● Work request
The output must match the entries below exactly, with pictures removed.

● Listed entries
* * *
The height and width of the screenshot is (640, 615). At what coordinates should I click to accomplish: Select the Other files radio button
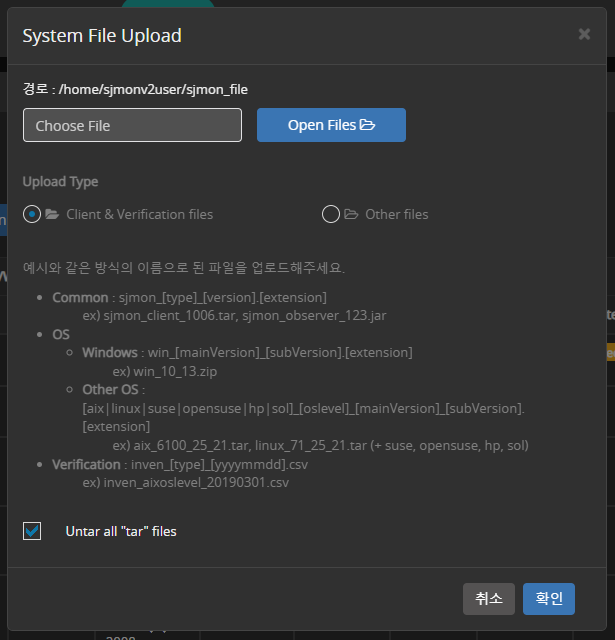click(331, 214)
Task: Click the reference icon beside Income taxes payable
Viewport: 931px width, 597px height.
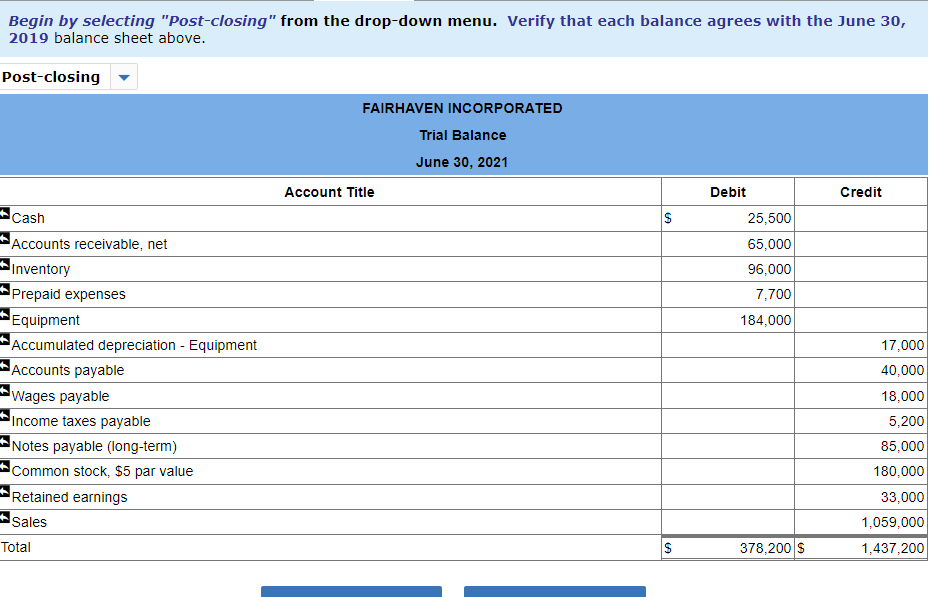Action: click(x=6, y=416)
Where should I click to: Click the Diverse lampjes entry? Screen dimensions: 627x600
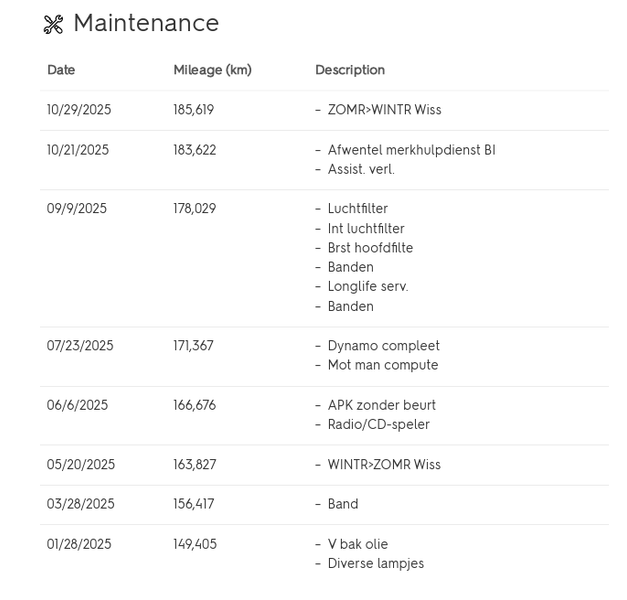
* * *
● Result below
The height and width of the screenshot is (640, 615). At what coordinates should I click to accomplish: Select the Other files radio button
click(331, 214)
Task: Click the reference icon beside Income taxes payable
Viewport: 931px width, 597px height.
Action: click(x=6, y=416)
Where should I click to: Click the Diverse lampjes entry? Screen dimensions: 627x600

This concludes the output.